I recommend this book if you're a student in a graduate-level class or if you're already familiar with the material. But if you want to teach yourself, this book is too difficult a starting point.
As a textbook, it also fails because it never really explains the purpose of the theory he is discussing. This is probably the worst mathematics book I have ever read. (I am currently a 2nd year PhD student and my undergraduate degree is in Mathematics).
The only upside of this book is that it contains some recently developed theory.
First, apparently this book contains a lot of examples. Important examples are necessary for building intuition. However, many of the examples in this book are not essential. So if you work though the examples, it's likely you will not be able to follow the flow of theorems uninterruptedly (being able to see structure of the theory is very important for me); if you skip some of the examples, it's bad because they are referenced in the some of the proofs of theorems.

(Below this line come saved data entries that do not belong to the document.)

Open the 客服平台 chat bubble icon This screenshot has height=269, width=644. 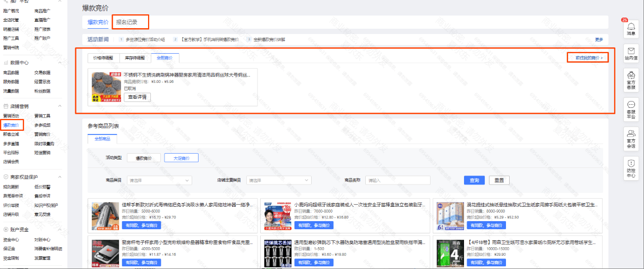[x=631, y=105]
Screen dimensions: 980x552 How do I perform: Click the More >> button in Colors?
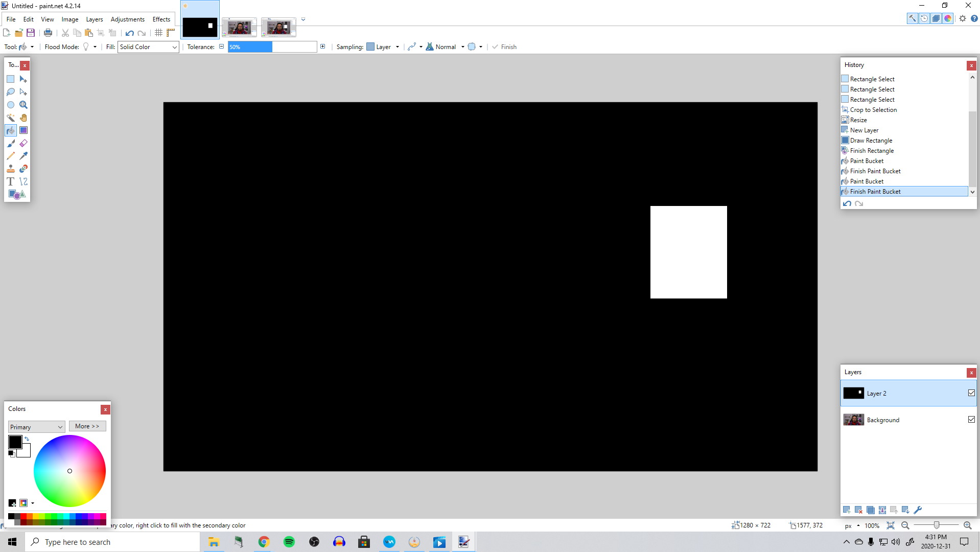coord(87,426)
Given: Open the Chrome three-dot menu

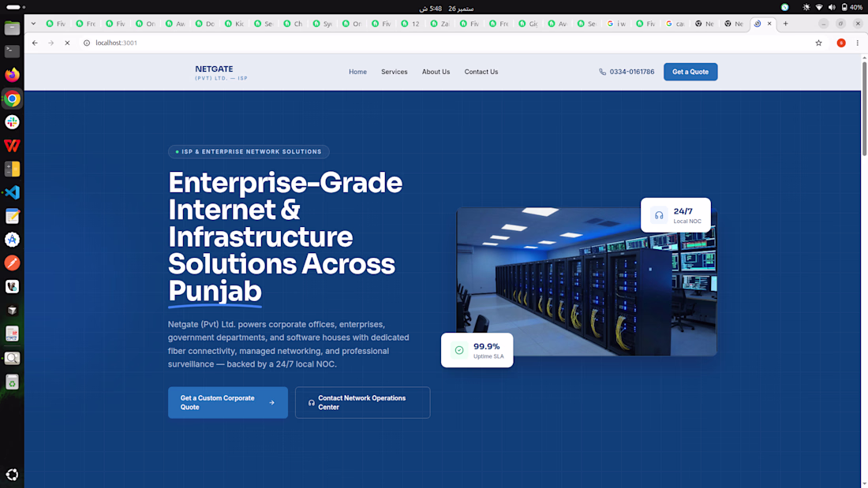Looking at the screenshot, I should coord(858,43).
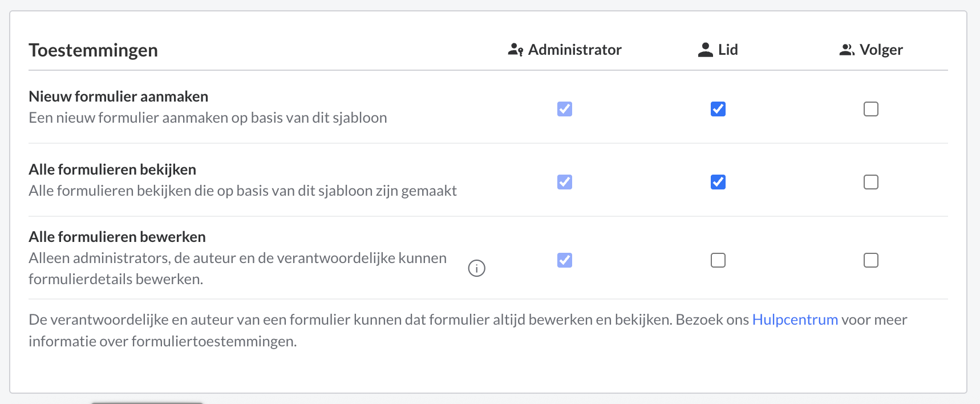Click the Alle formulieren bewerken row title

click(117, 236)
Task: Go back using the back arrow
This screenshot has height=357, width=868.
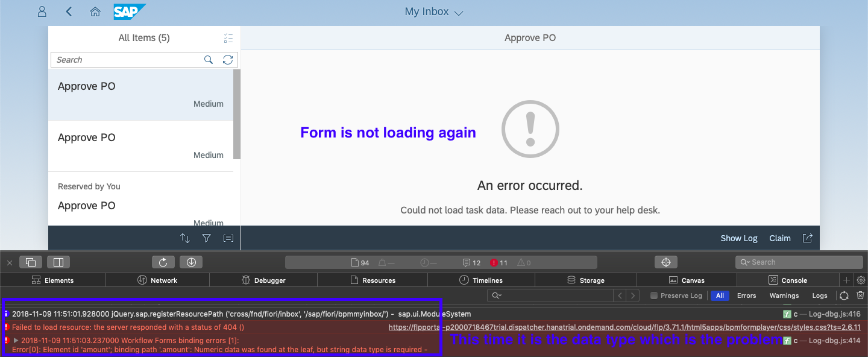Action: [69, 11]
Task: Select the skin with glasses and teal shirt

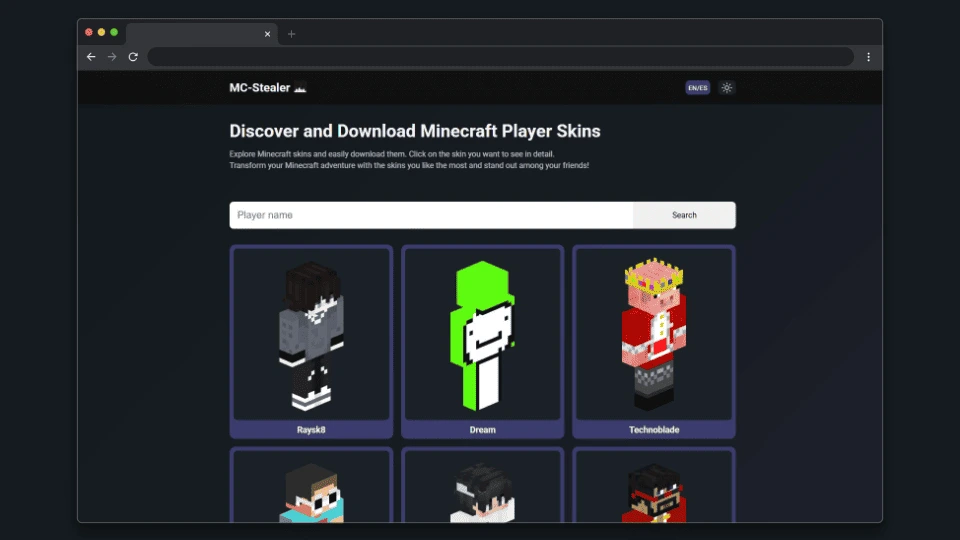Action: coord(311,490)
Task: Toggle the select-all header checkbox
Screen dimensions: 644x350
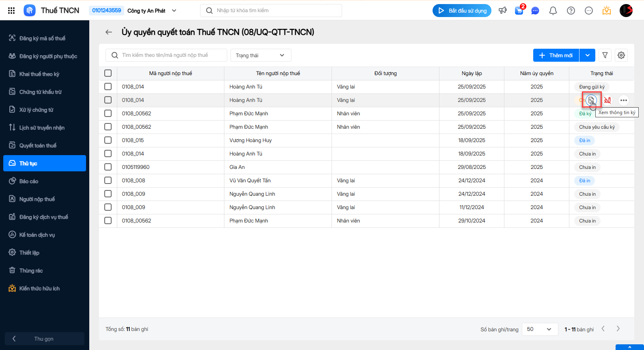Action: click(108, 73)
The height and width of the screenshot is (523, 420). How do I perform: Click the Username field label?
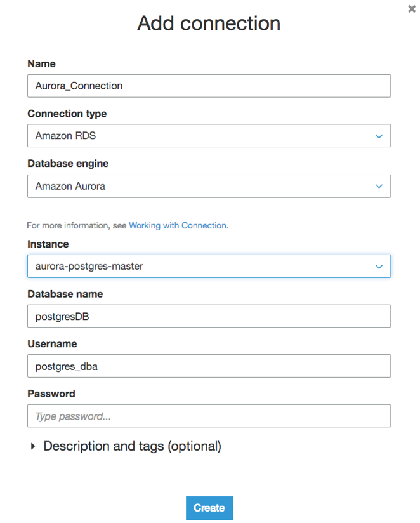click(x=52, y=343)
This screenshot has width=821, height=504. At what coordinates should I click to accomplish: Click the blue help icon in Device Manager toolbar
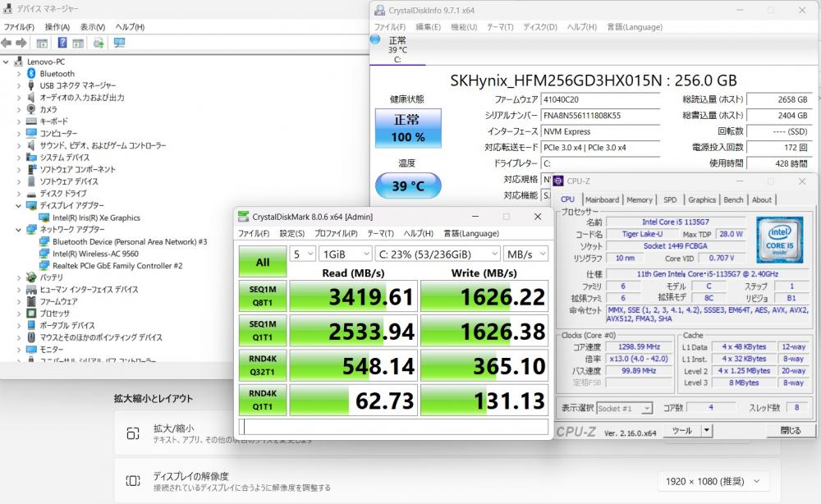(x=62, y=43)
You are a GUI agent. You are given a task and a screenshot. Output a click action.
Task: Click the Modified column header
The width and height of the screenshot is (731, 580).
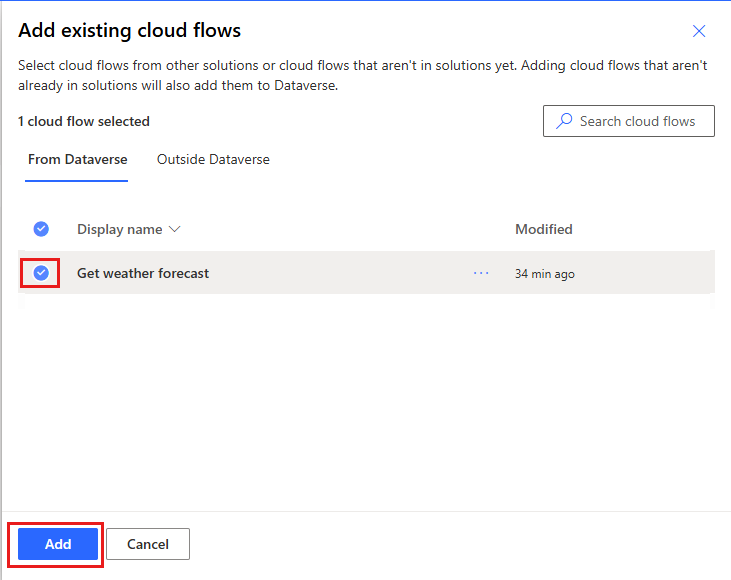point(543,229)
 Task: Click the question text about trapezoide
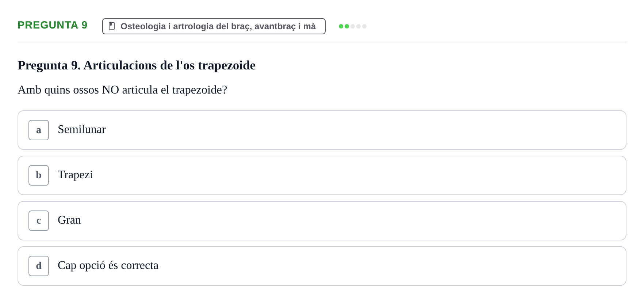tap(122, 90)
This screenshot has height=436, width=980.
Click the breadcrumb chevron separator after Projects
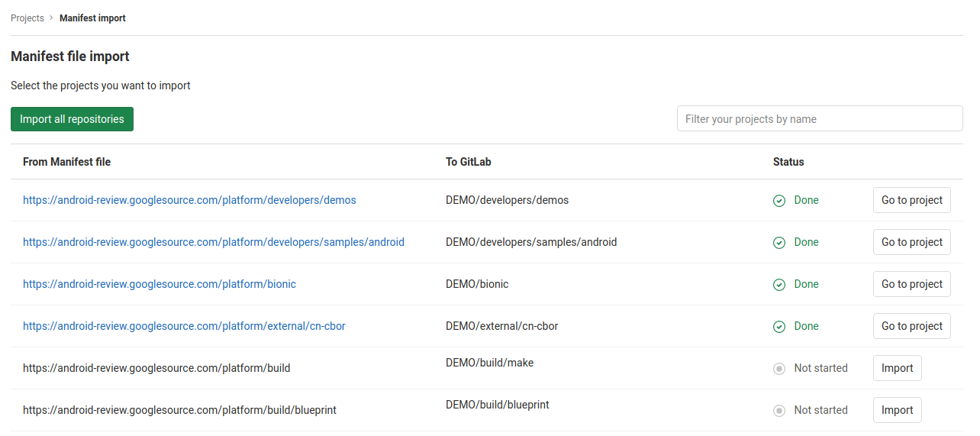pyautogui.click(x=51, y=18)
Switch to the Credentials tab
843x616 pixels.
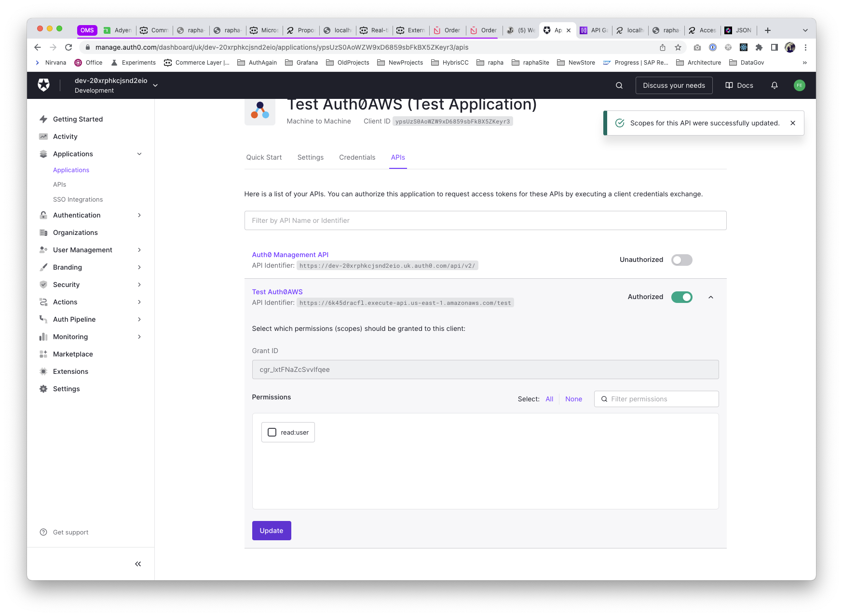[357, 157]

Second, this book does not differentiate propositions, lemmas, corollaries, and theorems. The names of some theorems help, but they are insufficient for me to tell which ones are the main nontrivial results, i.e. the cornerstones of the theory.
Third, some of the important intuitions pop up in the middle of nowhere. For example, an important intuition (or conceptional foundation) is that sigma algebras encode information, and measurable functions (random variables) represent outcomes that are knowable based on the available information. Nowhere in this book I see this, but when discussing conditional expectation, this intuition suddenly becomes indispensable.
I don't agree with the author.
His book is only good as a reference book for those who have mastered the contents( for example, the professors who have taught probability for their entire lives and take for granted that every line in the book is trivial. If it is indeed trivial, why bother to write a book! what is a textbook for?)
For my own experience, to follow this book, I have to read everything from Billingsley's textbook!